In this version I decided to try to make it so the image was built from a set of composited images; in this case, I've got several layers- the background, the blocks, and the balls. The Paddle and the particles are drawn last onto the target "Graphics" object.
The advantage of this method is that if something on a surface hasn't changed- for example, if the blocks are all the same as they were in the previous frame- there is no need to make any changes at all to that surface, and I can skip an entire drawing loop. The image itself is composited onto the picturebox Graphics object in the Paint routine, which is invoked by the game loop to redraw each frame. It pretty much follows the logic "has anything on this layer changed? If so, redraw the layer (by clearing and redrawing it's contents)" otherwise, ignore and keep it the same" and then painting each layer on top of each other on the resulting image.
The nice thing about this technique is that I no longer have to worry about "erasing" stuff explicitly- in the first version, balls, for example, were responsible for deleting their previous position. This caused a few graphical anomalies all over the place, what with the white background ball being drawn to erase the previous location sometimes not quite exactly fitting over the previously drawn image, causing some balls to leave a trail of errant pixels behind them. I had to resort to a LOT of dirty hacks to get that working, and the end result is pretty much that I've precluded that version from really ever using any large amount of non-ball related animation.

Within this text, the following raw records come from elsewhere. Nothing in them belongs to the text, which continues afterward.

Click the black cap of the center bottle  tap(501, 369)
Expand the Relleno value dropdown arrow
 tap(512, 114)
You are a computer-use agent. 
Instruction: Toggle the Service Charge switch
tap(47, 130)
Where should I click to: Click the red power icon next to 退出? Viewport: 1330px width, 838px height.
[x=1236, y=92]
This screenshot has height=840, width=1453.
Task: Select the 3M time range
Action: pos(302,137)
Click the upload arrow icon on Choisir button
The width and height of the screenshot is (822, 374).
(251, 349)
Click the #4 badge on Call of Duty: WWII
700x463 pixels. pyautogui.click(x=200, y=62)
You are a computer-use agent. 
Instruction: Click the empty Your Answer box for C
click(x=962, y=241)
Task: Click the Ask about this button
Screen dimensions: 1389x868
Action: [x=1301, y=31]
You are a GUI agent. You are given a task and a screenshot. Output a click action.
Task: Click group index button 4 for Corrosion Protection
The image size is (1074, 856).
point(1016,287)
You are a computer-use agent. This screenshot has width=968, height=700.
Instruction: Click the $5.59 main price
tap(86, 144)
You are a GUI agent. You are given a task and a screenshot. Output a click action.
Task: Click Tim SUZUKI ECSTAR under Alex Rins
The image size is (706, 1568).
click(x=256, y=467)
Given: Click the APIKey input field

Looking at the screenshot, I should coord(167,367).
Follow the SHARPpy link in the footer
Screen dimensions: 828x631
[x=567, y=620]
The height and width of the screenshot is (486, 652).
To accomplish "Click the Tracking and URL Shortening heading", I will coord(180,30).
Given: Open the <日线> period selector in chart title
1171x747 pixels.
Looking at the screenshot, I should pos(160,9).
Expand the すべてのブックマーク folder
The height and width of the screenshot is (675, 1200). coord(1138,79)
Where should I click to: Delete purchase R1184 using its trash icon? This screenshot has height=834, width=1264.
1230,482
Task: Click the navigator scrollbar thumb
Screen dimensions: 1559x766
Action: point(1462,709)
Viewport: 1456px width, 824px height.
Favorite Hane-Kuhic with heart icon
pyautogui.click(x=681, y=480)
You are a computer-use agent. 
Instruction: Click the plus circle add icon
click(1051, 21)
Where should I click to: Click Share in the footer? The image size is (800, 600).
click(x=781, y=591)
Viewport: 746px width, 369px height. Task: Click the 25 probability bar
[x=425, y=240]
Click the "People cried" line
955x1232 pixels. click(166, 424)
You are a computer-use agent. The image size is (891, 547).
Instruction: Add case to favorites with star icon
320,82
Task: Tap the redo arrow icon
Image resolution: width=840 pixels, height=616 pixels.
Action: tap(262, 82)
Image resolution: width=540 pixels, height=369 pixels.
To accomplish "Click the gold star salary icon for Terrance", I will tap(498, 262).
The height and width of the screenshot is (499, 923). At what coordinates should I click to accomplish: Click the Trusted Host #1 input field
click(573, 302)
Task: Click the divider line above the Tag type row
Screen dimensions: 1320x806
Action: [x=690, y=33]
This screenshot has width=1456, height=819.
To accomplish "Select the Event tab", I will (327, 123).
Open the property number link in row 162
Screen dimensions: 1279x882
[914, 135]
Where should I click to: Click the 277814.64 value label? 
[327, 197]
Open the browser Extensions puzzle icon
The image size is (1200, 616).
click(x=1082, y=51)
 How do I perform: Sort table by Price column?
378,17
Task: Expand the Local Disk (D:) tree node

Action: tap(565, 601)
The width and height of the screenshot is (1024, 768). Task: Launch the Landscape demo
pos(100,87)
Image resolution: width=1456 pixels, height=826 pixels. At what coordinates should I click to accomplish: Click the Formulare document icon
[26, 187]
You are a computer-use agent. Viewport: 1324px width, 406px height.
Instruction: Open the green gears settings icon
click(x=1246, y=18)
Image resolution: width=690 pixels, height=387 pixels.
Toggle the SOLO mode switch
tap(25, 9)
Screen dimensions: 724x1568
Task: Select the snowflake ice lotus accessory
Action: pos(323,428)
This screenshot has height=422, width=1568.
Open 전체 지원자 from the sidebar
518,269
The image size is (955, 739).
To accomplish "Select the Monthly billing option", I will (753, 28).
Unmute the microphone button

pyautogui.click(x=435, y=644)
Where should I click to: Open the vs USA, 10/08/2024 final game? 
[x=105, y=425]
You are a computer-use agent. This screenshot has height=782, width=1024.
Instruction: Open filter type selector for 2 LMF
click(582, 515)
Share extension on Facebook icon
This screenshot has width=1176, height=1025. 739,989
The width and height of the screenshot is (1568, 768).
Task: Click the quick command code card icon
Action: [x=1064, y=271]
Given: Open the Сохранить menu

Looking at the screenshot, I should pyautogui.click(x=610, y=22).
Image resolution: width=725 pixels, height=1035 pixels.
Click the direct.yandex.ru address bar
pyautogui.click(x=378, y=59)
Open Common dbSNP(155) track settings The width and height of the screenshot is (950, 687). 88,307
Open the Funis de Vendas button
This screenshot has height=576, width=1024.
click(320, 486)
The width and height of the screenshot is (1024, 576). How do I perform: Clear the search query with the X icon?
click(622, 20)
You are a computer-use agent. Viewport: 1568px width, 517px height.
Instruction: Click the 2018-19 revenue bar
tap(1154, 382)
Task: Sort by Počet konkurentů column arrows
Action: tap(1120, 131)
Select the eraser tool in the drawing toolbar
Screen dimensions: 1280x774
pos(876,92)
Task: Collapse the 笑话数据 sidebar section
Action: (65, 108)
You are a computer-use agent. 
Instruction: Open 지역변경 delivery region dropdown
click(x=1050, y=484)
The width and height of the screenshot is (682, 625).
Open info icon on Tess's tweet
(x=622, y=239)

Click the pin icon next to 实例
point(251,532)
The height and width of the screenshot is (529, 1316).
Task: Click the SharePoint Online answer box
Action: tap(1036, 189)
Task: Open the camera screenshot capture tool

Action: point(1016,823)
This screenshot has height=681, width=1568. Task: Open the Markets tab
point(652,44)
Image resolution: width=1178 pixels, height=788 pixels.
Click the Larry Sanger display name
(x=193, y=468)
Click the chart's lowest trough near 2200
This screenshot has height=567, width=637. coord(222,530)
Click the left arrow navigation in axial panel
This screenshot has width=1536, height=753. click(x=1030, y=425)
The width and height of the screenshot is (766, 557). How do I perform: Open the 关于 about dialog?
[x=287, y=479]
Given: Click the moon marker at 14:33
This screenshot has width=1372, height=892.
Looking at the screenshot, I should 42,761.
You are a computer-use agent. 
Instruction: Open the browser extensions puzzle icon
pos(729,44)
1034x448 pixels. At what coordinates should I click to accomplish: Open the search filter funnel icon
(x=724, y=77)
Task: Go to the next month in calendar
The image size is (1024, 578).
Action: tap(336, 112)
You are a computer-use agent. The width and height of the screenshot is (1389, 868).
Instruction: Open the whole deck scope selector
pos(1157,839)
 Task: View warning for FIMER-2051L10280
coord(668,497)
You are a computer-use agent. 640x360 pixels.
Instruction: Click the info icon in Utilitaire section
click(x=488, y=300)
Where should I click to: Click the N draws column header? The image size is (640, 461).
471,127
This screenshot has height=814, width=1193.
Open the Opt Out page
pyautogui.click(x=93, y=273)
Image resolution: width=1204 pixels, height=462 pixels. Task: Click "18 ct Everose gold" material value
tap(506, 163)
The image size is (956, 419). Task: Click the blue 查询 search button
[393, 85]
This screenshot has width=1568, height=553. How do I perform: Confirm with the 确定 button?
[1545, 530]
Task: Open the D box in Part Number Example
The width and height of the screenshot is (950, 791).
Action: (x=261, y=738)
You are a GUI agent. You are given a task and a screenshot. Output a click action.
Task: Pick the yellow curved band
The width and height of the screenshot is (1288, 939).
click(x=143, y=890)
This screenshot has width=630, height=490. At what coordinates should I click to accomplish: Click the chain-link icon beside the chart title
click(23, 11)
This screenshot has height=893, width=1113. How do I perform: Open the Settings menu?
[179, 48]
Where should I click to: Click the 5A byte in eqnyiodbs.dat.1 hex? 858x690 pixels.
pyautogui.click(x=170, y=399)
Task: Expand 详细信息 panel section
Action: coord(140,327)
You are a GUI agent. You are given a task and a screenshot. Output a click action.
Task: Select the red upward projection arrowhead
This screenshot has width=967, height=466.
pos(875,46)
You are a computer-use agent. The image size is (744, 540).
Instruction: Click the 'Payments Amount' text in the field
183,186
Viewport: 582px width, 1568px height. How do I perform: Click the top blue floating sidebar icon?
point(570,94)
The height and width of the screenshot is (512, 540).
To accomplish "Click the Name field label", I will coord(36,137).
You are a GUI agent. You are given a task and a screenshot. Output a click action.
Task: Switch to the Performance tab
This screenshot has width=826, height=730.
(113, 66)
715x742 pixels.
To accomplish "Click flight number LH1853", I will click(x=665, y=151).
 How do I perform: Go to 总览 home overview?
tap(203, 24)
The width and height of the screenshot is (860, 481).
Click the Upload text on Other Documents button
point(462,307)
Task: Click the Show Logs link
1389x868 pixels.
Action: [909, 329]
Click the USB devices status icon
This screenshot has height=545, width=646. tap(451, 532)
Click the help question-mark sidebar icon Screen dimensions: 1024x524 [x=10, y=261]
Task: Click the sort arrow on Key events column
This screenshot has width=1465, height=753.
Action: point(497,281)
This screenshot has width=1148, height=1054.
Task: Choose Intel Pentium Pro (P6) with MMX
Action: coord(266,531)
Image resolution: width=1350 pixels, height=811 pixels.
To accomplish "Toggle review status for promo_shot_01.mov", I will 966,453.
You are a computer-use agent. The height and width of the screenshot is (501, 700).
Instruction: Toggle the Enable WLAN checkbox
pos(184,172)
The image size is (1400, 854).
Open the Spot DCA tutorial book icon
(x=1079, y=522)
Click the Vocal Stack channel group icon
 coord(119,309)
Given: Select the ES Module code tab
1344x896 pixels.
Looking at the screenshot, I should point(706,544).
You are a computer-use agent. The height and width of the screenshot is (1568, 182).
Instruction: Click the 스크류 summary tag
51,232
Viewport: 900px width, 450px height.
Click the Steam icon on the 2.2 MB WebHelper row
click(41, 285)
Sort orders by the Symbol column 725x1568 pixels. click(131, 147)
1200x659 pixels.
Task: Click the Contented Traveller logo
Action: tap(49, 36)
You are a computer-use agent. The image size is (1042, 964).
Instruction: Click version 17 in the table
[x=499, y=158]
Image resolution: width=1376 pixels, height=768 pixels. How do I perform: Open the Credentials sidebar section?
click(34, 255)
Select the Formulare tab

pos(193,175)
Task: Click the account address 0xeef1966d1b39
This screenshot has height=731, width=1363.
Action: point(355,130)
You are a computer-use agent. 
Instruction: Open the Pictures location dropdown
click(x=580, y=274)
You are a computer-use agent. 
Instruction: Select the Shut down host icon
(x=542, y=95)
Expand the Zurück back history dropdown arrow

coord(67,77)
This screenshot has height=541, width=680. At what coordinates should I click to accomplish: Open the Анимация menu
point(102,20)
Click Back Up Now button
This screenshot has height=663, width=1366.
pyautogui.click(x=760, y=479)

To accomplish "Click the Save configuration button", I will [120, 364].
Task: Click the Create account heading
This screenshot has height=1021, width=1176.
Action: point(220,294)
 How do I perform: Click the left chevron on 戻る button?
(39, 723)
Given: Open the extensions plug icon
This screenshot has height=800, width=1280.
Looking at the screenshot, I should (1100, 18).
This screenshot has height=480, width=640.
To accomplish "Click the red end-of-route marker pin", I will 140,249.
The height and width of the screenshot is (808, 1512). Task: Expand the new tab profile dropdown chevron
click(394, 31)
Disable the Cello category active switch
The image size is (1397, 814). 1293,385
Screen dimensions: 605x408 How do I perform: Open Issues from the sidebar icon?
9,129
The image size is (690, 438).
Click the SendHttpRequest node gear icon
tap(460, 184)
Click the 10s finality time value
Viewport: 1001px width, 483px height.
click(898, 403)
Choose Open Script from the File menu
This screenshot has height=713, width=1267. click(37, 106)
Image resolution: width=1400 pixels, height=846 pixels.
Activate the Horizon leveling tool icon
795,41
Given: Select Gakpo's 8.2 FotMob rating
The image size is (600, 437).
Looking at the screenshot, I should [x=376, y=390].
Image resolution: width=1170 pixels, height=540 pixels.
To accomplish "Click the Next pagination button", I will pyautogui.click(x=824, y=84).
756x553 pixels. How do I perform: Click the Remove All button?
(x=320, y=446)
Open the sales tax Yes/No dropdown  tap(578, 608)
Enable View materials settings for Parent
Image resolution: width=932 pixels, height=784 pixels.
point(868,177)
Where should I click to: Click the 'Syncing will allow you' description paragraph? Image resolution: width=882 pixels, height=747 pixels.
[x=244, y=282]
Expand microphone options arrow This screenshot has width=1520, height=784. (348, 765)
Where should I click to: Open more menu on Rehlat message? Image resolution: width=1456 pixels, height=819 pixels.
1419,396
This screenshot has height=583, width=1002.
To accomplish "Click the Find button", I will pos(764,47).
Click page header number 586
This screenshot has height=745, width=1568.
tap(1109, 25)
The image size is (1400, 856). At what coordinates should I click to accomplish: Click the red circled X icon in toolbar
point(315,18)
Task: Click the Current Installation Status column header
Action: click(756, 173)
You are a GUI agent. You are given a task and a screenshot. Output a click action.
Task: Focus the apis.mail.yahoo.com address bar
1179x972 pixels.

This new version however can have any number of items animated, even blocks can be animated (I've got a few derived classes which implement blocks that bounce around, for example). With this new architecture I can create any number of interesting combinations, such as blocks that, when hit, start moving away from the block that hit them, and so forth.
This alpha goes quite heavy on the particle effects. the intent is that particle effects will be more "candy coating" then anything game-altering, that way I can disable their rendering via an option for slower PCs that can't keep up with the particles.
Which brings me to my worry-point- performance. C# is not something that get's high-praise for it's performance, and although it works beautifully here (note the FPS in the 200-250 range most of the video) I'm dread to try running it on anything slower. Let's hope I am pleasantly surprised.